La question posée est celle de l’opportunité d’encadrer spécifiquement la conservation des cellules pouvant être prélevées chez un patient en phase précoce de maladie, pour le cas où ces cellules lui seraient, plus tard, lorsque sa maladie aura atteint un stade plus avancé, nécessaires pour préparer un médicament de thérapie innovante. Cette proposition est justifiée par le fait que ce type de traitement innovant intervient généralement après d’autres lignes de traitement, lesquelles ont pu altérer les cellules du patient. Dans ce contexte, elle s’inspire de ce qui est prévu pour l’autoconservation des gamètes, lorsque des traitements susceptibles d’altérer la fertilité sont mis en œuvre.
Une société savante internationale travaillant dans le domaine des thérapies géniques et cellulaires a exprimé, au travers d’un avis datant du mois d’août dernier, des réserves quant à la cryoconservation – la conservation par congélation – des lymphocytes T, notamment, en vue d’une utilisation thérapeutique ultérieure. Or cet avis a justement été émis en plein essor de ce qu’on appelle les CAR-T cells, c’est-à-dire des cellules permettant une thérapie génique fondée sur les lymphocytes T d’un patient, que l’on modifie génétiquement afin de leur apprendre à reconnaître et à tuer des cellules cancéreuses.
D’un point de vue scientifique, je ne suis pas certaine de l’intérêt de prélever des cellules en phase précoce d’une maladie maligne, et ce pour plusieurs raisons.
L’une des prochaines indications envisagées pour les CAR-T cells est, par exemple, le myélome. Or, dans cette maladie, il y a lymphopénie, c’est-à-dire un très faible nombre de lymphocytes T. On le voit bien, dans ce cas-là, un prélèvement précoce poserait question.

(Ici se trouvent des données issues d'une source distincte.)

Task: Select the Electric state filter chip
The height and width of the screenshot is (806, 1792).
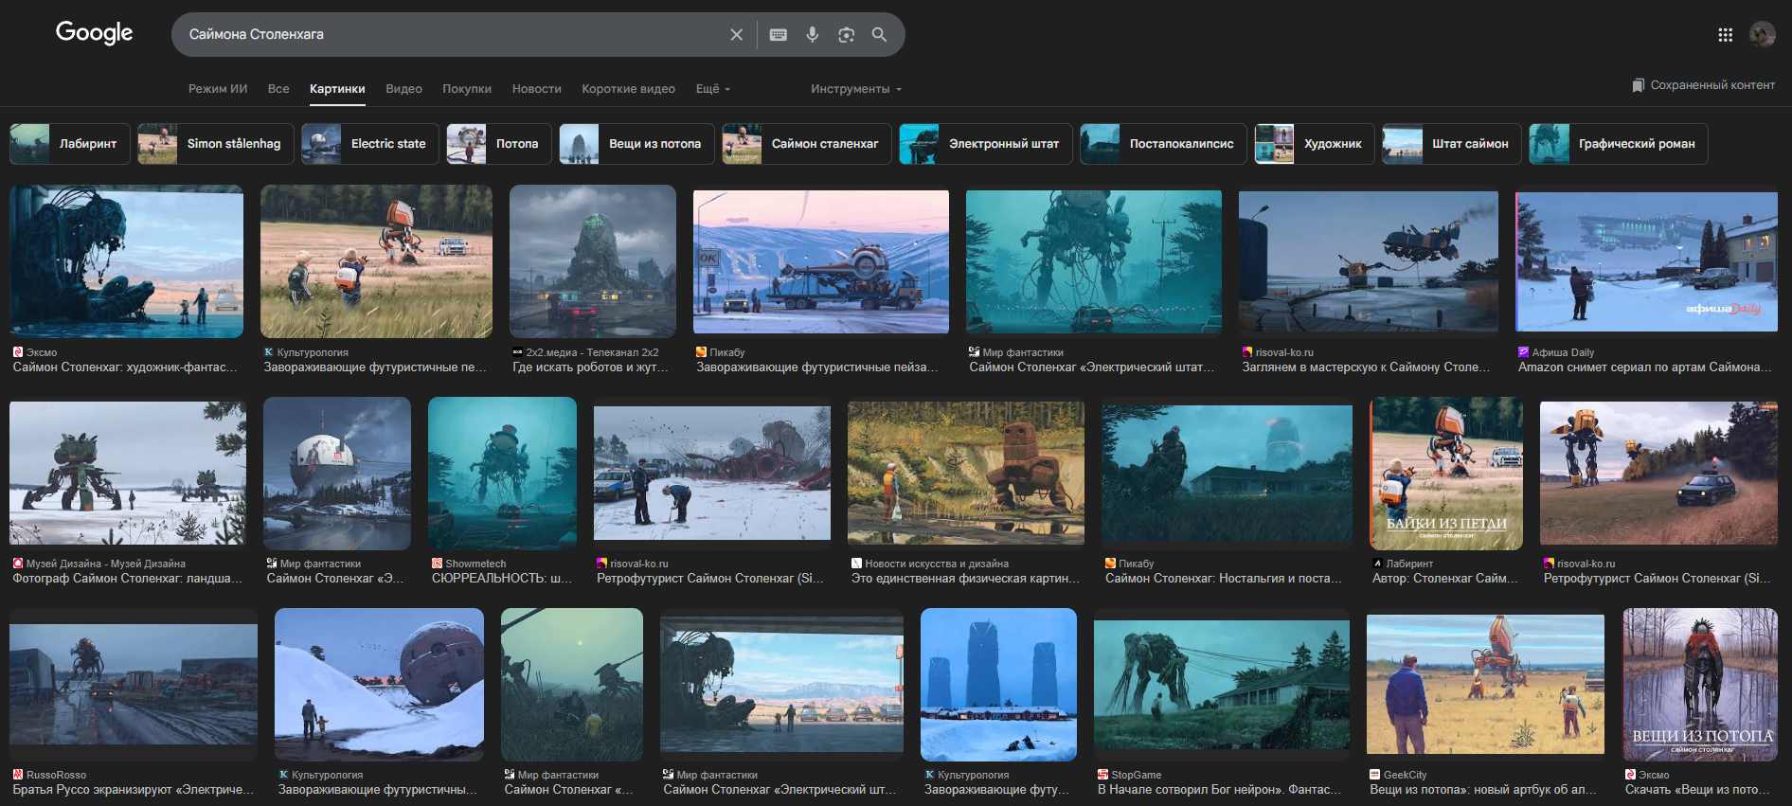Action: tap(370, 144)
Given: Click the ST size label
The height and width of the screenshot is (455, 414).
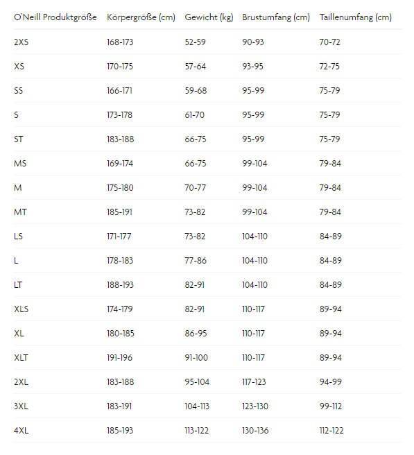Looking at the screenshot, I should [19, 139].
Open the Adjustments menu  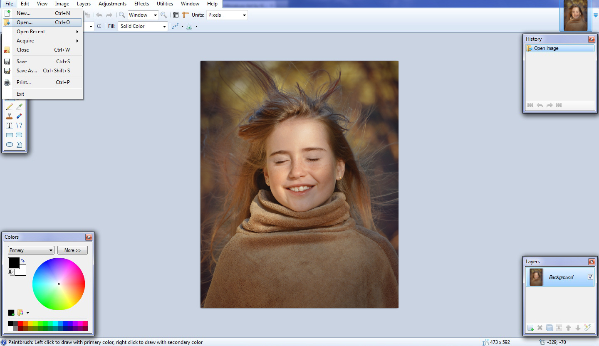coord(112,4)
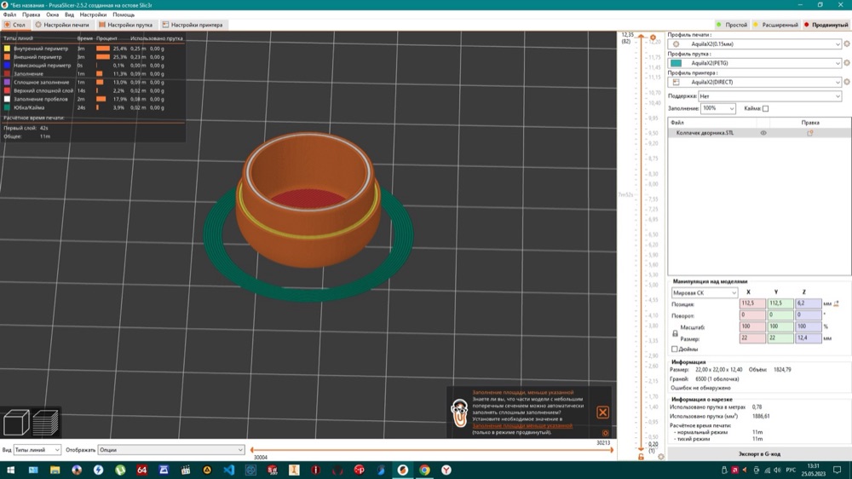This screenshot has height=479, width=852.
Task: Click the X position input field
Action: pos(752,303)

En outre, la technique utilisée aujourd’hui pour le prélèvement de ces cellules pourrait s’avérer inopérante avec la technique qui sera utilisée demain, car nous sommes en pleine phase d’expansion de la recherche ; la production des CAR-T cells évolue en permanence, et les cellules prélevées pourraient finalement ne pas l’avoir été correctement ou ne pas trouver de finalité thérapeutique.
Par ailleurs, une telle disposition conduirait à des prélèvements conservatoires pour tout un tas de pathologies, sans tenir compte de l’impact organisationnel important que cela aurait, alors que la finalité thérapeutique pour le patient ne peut pas être avérée au moment du prélèvement.
Enfin, cela a été dit par le rapporteur, l’article L. 1241-1 du code de la santé publique conditionne le prélèvement des tissus ou des cellules à une finalité avérée. Cela signifie que les dispositions législatives actuelles n’empêchent, à ce jour, ni le prélèvement ni la conservation de cellules d’un patient, si le protocole thérapeutique est dûment justifié et accepté par l’Agence nationale de sécurité du médicament et des produits de santé (ANSM), lors de l’évaluation du dossier d’autorisation de médicaments de thérapie innovante préparée pour le patient.
Ainsi, selon les professionnels et les représentants des sociétés savantes, cette pratique pourrait, à ce jour, se révéler inutile, coûteuse et, in fine, sans intérêt pour les patients. Le Gouvernement a donc émis un avis défavorable sur cet amendement.